» Entries supplied:
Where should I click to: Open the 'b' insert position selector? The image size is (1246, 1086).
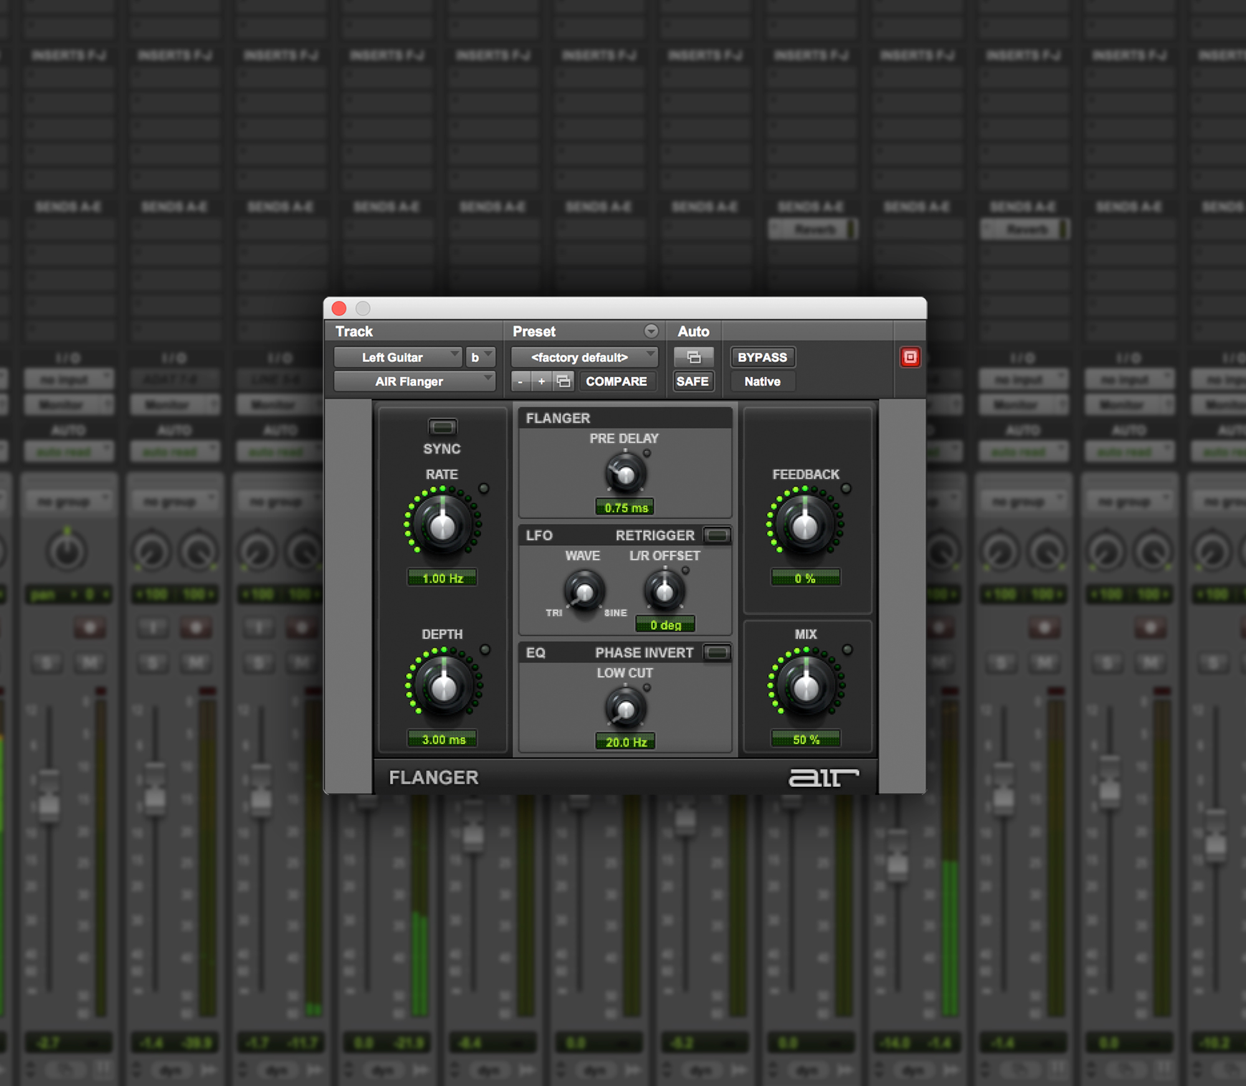point(478,357)
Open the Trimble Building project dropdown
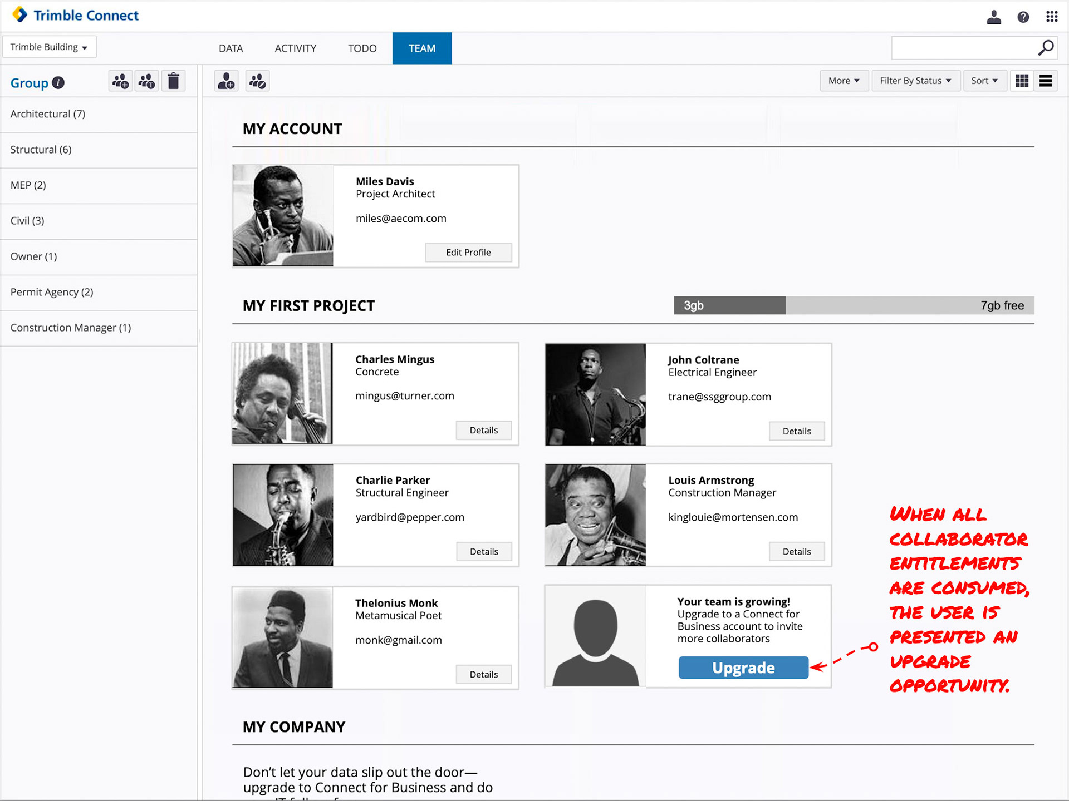Viewport: 1069px width, 801px height. (x=49, y=47)
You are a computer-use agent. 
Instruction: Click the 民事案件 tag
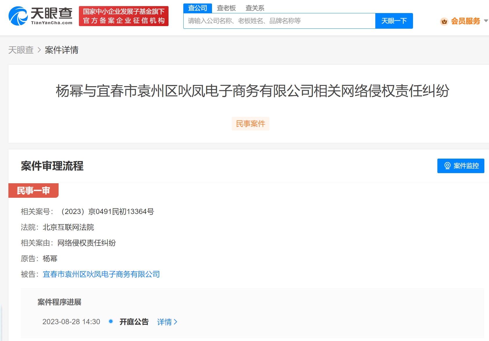(x=250, y=124)
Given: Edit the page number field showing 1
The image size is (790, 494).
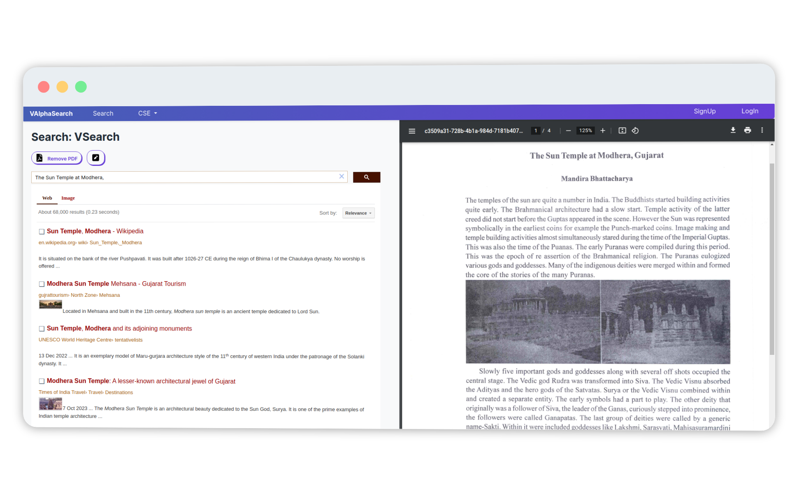Looking at the screenshot, I should 536,130.
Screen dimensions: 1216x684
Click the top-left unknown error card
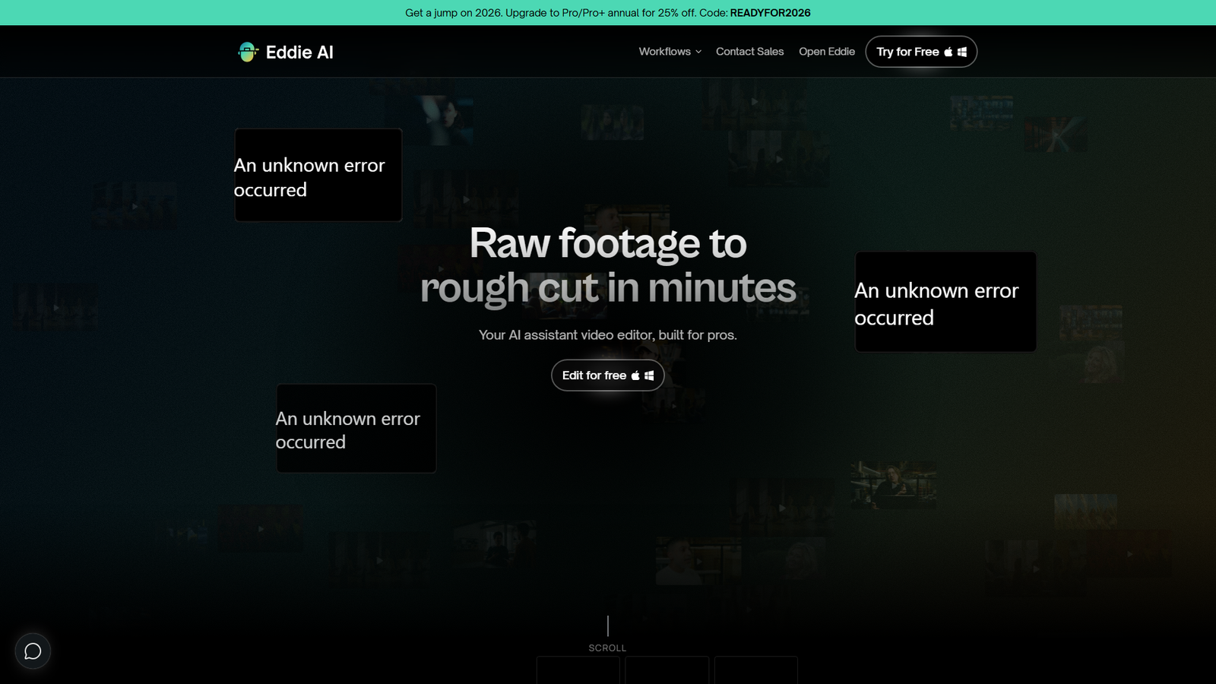click(318, 175)

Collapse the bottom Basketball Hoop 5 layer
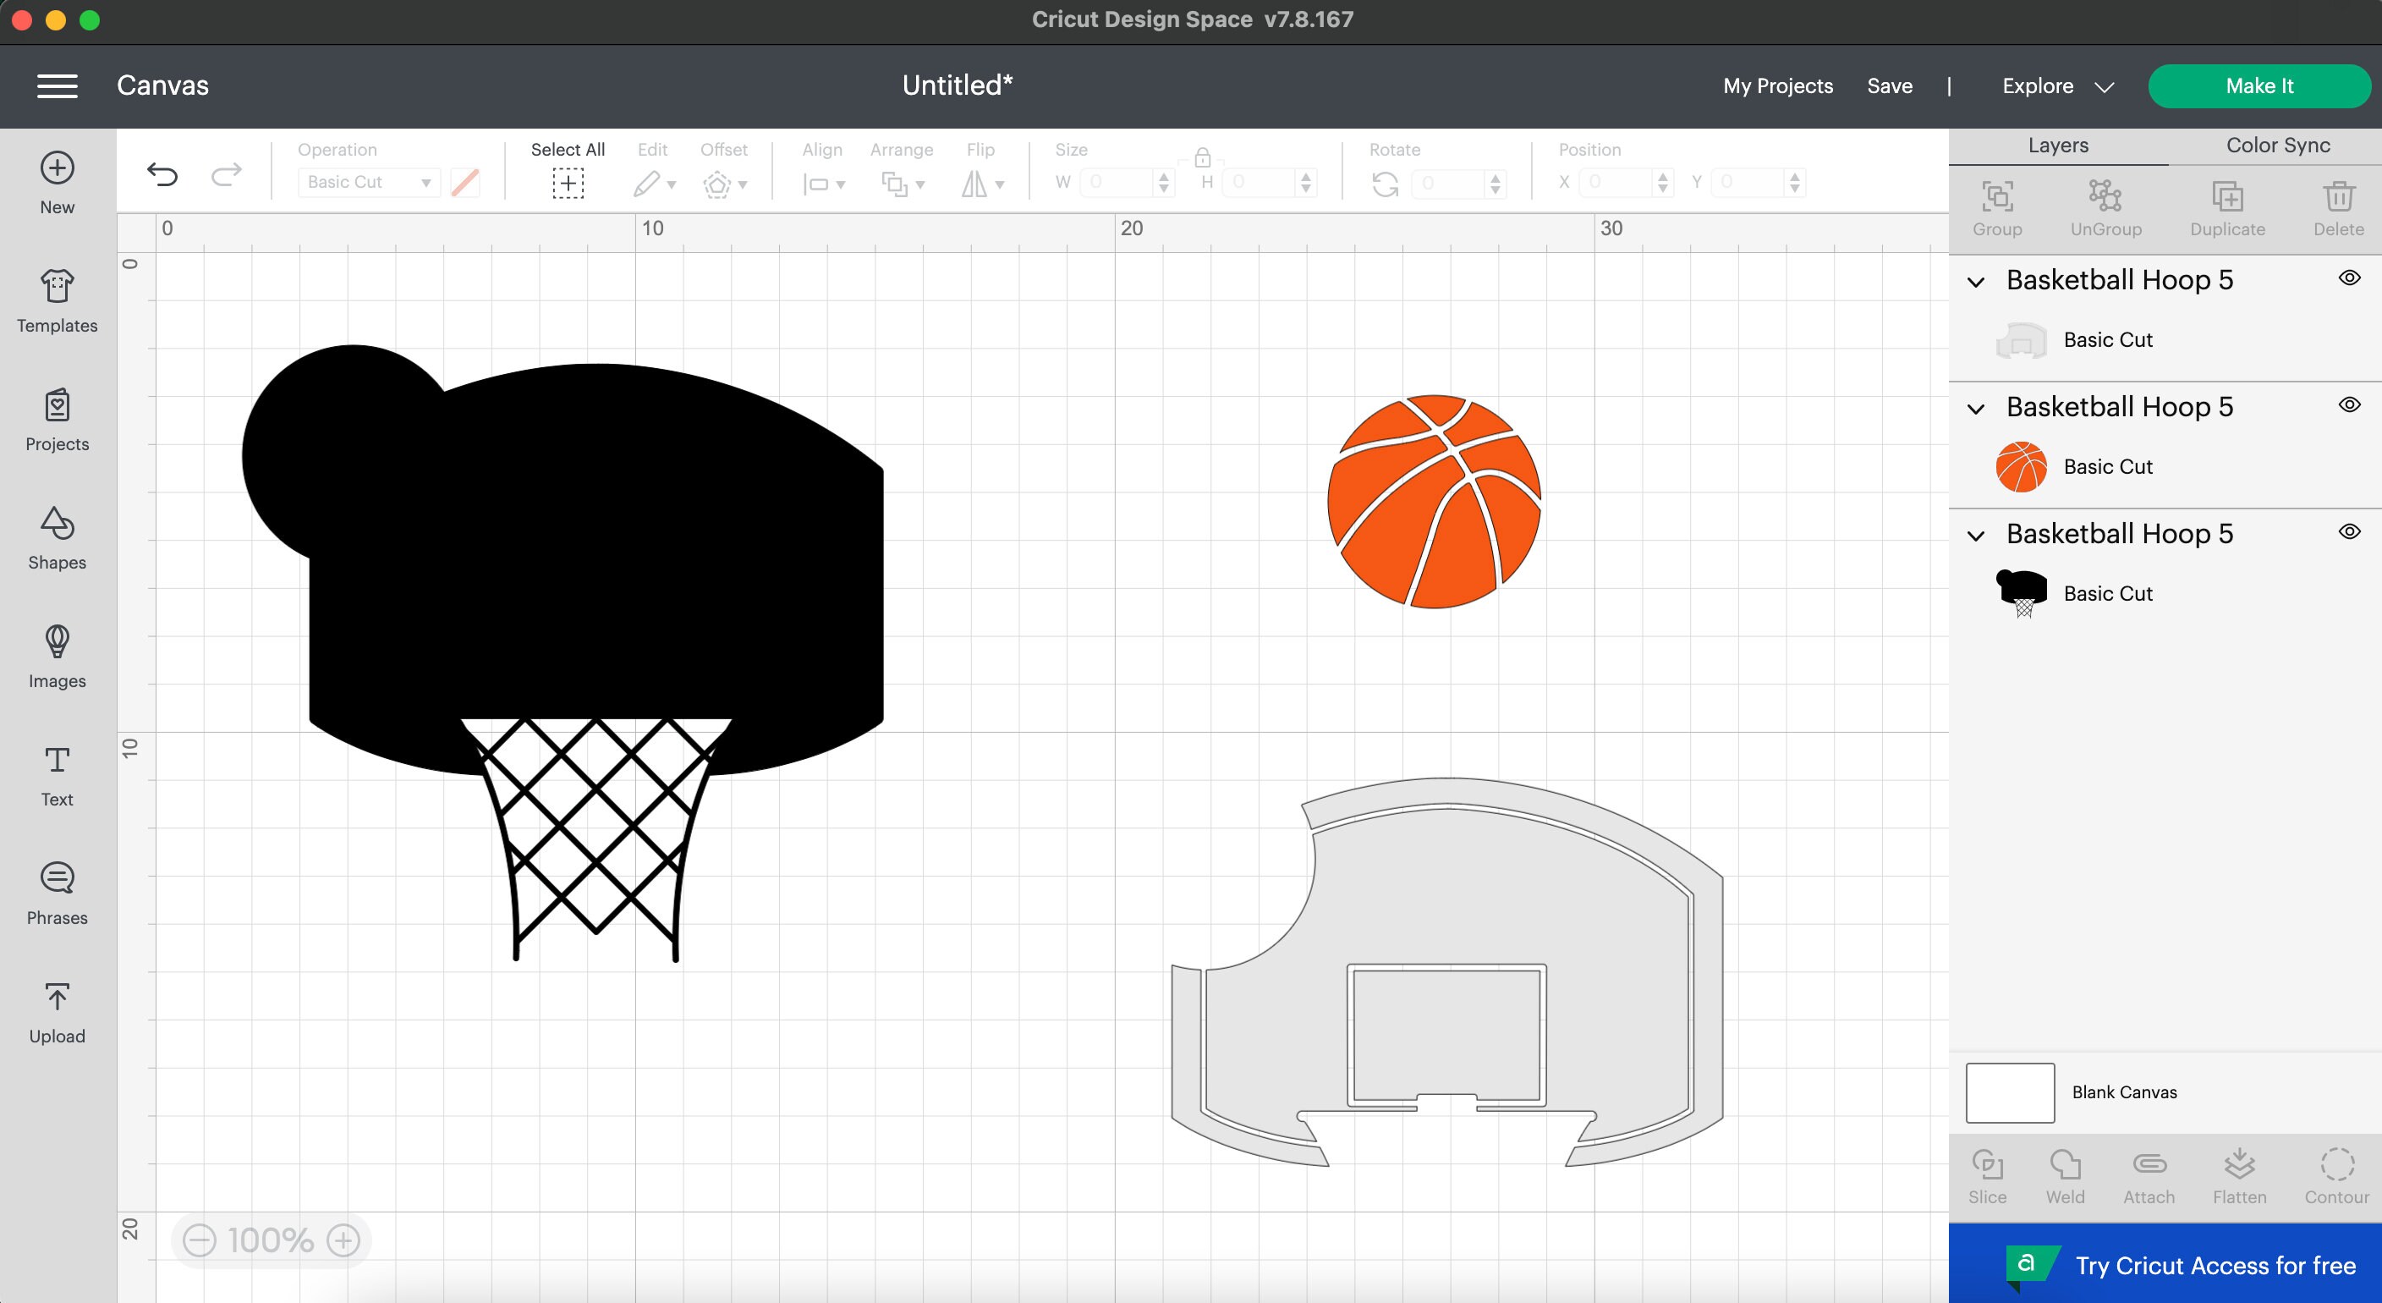point(1977,535)
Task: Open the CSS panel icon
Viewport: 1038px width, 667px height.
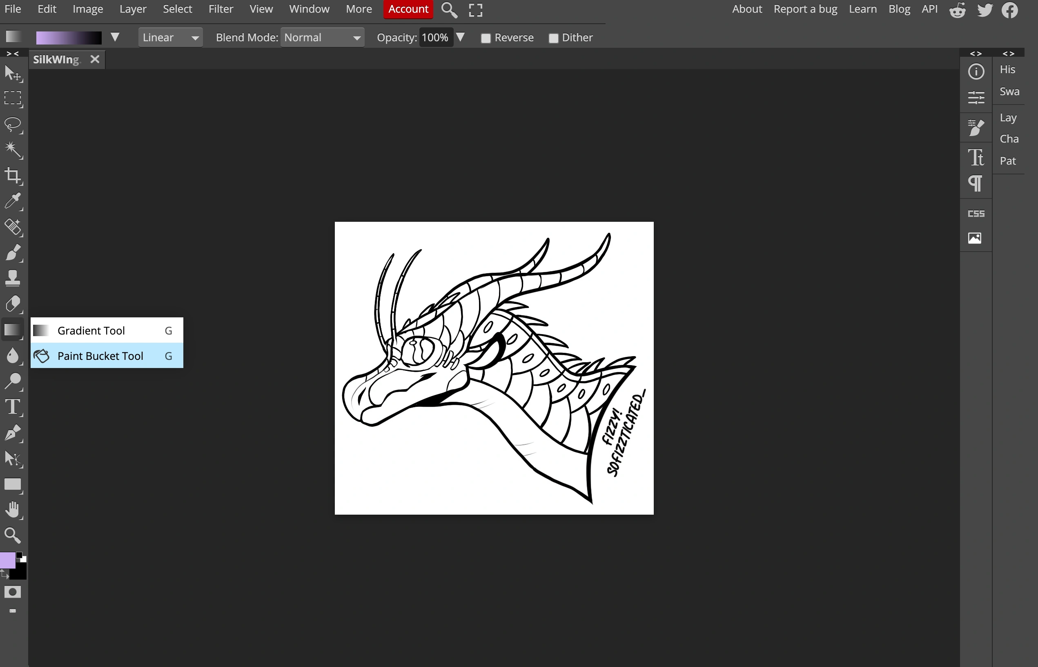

» Exercise objective: An exact reproduction of the data is required, with pictures excluded.

» Response:
Where should I click to: Open the 'b' insert position selector? The image size is (1246, 1086).
point(478,357)
Open the Trimble Building project dropdown
Viewport: 1069px width, 801px height. (x=49, y=47)
You are a computer-use agent. 
Instruction: Click the 民事案件 tag
(x=250, y=124)
Given: Edit the page number field showing 1
The image size is (790, 494).
Looking at the screenshot, I should 536,130.
Screen dimensions: 1216x684
Click the top-left unknown error card
click(318, 175)

Collapse the bottom Basketball Hoop 5 layer
point(1977,535)
Task: Open the CSS panel icon
Viewport: 1038px width, 667px height.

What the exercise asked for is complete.